Doria demite Capez no 2º dia de governo após nomeação irregular em São Paulo

Governador não seguiu trâmites convencionais para escolher diretor-presidente do Procon

São Paulo

O governador João Doria (PSDB) terá que demitir em seu segundo dia de governo o ex-deputado estadual tucano Fernando Capez, que ele escolheu para ser o diretor-presidente da Fundação Procon. 

O novo governador não seguiu os trâmites convencionais ao nomear Capez e também Jorge Damião para a presidência do Memorial da América Latina e deverá anular as nomeações nesta quinta-feira (3). A informação foi dada pelo G1 e confirmada pela Folha.

Ex-presidente da Assembleia Legislativa de São Paulo, Capez foi acusado de corrupção passiva e lavagem de dinheiro por suposto envolvimento na chamada máfia da merenda. Em junho, o STF trancou a ação penal.

O ex-presidente da Assembleia Legislativa Fernando Capez (PSDB)
O ex-presidente da Assembleia Legislativa Fernando Capez (PSDB) - Eduardo Anizelli/Folhapress

Mobilizada pela Polícia Civil e pelo Ministério Público de São Paulo, a Operação Alba Branca, para apurar desvios e fraudes na compra de suco para a merenda escolar em São Paulo, veio a público em 19 de janeiro de 2016, quando membros da Coaf (Cooperativa Orgânica Agrícola Familiar), de onde partiu a investigação, acusaram políticos de receber propina para liberar contratos com o governo e municípios.

Detidos, os então integrantes da Coaf disseram em depoimento que, nos contratos relativos ao Estado (de R$ 11,4 milhões), a propina foi negociada com ex-assessores do gabinete de Capez (PSDB). À época, todos negaram participação em crimes.

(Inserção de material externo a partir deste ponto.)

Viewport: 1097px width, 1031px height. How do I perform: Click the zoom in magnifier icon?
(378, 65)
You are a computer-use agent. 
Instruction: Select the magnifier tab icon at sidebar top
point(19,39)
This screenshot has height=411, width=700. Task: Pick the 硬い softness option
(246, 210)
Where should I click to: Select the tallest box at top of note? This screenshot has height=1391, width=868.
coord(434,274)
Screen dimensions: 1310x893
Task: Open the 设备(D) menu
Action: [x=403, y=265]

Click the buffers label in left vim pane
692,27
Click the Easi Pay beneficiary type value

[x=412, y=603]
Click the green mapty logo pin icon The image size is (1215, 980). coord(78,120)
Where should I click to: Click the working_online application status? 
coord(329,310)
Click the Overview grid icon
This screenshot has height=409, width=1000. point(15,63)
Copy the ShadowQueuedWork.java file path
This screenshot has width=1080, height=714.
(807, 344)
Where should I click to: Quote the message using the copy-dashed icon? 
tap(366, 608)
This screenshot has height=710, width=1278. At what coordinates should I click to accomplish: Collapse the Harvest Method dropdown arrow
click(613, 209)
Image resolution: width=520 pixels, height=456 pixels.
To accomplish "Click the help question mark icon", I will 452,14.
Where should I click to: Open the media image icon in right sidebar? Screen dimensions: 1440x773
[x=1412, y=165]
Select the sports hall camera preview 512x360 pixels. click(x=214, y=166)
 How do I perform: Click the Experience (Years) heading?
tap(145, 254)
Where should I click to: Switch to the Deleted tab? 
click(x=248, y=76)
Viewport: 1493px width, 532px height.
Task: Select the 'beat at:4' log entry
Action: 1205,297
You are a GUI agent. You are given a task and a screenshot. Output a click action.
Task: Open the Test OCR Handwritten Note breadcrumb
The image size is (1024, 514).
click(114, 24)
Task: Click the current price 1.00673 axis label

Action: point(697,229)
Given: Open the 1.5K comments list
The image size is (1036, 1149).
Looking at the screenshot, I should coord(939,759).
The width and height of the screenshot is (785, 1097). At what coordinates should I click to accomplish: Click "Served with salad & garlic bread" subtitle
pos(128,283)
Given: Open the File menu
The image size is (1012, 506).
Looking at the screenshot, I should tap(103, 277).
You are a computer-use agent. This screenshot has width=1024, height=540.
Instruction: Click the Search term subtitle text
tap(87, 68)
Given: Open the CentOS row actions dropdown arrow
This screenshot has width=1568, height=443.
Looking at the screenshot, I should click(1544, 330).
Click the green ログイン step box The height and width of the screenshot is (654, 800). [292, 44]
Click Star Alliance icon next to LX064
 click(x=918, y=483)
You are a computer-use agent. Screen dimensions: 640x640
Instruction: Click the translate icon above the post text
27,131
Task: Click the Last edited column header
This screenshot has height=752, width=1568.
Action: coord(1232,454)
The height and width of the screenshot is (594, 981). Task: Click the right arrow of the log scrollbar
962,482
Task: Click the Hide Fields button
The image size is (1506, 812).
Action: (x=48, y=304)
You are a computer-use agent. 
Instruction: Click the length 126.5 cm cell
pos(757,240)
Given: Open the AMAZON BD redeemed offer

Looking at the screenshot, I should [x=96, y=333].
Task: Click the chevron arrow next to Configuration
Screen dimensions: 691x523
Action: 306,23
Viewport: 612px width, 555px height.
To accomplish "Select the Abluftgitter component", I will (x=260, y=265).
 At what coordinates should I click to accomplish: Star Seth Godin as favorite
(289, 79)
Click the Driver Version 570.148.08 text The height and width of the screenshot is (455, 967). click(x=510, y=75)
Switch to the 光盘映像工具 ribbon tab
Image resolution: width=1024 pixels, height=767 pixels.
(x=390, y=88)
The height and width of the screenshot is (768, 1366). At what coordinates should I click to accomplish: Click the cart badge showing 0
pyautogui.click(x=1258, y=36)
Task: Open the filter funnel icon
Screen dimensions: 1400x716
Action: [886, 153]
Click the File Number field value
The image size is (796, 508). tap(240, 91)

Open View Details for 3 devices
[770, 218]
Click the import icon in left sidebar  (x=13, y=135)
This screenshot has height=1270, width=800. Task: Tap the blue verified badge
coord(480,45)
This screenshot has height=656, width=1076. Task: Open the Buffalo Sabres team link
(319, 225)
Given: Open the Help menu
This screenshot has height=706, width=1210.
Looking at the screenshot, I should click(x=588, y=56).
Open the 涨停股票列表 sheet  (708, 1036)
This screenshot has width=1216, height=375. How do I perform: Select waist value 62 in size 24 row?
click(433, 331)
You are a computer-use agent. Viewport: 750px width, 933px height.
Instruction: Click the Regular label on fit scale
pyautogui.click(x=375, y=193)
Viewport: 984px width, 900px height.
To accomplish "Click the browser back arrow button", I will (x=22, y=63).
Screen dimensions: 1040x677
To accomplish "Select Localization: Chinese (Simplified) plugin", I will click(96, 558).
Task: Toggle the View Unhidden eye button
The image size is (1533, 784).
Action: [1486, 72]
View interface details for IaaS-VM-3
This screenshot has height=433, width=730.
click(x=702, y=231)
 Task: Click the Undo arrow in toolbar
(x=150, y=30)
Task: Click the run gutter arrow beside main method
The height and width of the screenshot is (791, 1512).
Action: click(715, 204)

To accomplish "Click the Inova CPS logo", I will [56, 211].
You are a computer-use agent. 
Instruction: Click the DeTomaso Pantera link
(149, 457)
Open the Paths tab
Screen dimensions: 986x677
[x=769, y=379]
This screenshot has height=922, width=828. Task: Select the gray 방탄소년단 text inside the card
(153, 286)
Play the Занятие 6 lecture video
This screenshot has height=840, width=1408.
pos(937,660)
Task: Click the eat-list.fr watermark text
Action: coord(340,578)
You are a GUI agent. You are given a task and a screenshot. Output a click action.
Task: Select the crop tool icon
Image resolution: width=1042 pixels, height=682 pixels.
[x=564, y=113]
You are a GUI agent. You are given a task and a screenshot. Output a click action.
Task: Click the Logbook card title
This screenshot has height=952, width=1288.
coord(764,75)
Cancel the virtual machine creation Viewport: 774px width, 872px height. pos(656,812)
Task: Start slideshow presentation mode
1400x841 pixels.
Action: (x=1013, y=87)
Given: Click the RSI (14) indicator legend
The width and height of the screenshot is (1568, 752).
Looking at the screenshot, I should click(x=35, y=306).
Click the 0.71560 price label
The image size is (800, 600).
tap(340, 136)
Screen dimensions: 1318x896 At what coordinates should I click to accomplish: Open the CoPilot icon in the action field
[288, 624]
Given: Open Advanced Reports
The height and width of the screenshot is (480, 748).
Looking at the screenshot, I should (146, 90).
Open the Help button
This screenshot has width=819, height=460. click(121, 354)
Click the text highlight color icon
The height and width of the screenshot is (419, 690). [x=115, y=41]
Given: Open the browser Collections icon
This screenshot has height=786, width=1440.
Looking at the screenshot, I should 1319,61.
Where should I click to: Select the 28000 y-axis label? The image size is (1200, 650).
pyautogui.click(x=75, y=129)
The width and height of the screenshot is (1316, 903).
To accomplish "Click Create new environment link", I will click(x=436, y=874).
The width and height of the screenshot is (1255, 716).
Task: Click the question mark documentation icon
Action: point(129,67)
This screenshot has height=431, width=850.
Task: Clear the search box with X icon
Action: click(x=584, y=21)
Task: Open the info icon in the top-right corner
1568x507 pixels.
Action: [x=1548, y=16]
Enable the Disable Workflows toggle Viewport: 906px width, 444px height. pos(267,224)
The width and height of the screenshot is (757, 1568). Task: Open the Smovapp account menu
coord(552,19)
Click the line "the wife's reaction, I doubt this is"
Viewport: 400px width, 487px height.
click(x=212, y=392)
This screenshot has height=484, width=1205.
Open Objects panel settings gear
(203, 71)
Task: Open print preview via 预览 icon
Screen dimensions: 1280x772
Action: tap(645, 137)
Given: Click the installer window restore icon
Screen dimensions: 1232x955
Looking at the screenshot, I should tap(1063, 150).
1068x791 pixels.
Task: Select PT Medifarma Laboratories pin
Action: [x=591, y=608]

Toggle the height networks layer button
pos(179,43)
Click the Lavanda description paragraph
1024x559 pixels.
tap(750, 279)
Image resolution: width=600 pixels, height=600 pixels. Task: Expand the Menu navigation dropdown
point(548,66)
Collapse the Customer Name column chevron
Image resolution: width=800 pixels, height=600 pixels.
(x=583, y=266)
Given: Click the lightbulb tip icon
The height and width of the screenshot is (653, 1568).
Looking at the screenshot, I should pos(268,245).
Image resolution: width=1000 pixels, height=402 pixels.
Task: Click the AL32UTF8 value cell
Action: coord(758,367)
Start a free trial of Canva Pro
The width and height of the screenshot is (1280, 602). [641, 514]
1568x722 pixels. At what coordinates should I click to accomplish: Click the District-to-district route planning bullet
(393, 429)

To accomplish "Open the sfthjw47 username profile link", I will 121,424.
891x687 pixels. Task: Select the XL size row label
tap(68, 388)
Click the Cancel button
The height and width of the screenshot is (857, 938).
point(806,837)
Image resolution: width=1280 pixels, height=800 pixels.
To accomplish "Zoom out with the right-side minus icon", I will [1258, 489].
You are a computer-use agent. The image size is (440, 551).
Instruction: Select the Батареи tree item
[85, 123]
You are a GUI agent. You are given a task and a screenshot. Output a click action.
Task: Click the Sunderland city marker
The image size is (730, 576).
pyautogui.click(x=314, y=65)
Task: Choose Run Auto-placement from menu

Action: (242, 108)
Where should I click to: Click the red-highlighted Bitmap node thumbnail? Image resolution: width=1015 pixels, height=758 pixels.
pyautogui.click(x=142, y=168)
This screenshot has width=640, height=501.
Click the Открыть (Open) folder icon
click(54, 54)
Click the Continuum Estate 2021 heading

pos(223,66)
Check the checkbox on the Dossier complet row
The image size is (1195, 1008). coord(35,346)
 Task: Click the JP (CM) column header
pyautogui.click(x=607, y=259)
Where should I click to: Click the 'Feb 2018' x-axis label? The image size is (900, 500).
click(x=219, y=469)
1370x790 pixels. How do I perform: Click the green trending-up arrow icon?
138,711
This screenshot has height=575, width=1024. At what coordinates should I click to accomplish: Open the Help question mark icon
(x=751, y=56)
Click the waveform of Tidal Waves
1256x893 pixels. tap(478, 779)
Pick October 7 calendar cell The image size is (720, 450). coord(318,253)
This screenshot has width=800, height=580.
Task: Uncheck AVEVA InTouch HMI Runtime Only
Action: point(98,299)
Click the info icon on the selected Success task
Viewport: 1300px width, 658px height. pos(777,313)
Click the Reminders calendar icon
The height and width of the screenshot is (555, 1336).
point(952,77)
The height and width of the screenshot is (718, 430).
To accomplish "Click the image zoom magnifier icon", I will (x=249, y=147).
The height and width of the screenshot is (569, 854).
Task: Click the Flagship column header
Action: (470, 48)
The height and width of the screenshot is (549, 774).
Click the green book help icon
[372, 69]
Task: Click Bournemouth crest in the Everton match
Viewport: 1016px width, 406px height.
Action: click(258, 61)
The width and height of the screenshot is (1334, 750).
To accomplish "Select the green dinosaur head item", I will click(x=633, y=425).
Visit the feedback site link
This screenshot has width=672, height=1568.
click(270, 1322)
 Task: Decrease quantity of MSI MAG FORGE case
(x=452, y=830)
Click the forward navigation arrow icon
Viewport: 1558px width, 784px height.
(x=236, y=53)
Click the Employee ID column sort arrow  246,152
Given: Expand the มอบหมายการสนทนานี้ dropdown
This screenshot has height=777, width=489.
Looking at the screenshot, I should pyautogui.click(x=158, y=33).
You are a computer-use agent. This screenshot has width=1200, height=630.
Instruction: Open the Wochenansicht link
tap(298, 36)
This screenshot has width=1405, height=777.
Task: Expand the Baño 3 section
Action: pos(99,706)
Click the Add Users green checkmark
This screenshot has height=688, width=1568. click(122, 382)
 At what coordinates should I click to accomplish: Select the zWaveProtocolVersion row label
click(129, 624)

A escolha de Capez transformou-se em pressão sobre Doria desde o primeiro momento. O governador, que marcou eventos públicos para anunciar praticamente todos os secretários e diretores de empresas de sua gestão, somente confirmou que Capez participaria do governo do estado depois de perguntado por jornalistas.

A Fundação Procon e o Memorial da América Latina possuem leis que especificam que os conselhos dos órgãos devem encaminhar uma lista tríplice ao Executivo com os nomes dos concorrentes aos cargos de direção. 

O governador deve escolher um dos nomes das listas tríplices, o que não aconteceu no caso das nomeações de Doria.

A assessoria de imprensa do Palácio dos Bandeirantes informou, por meio de nota, que "os atos serão tornados sem efeitos uma vez que a Assessoria Técnica não cumpriu o rito que determina os estatutos das fundações".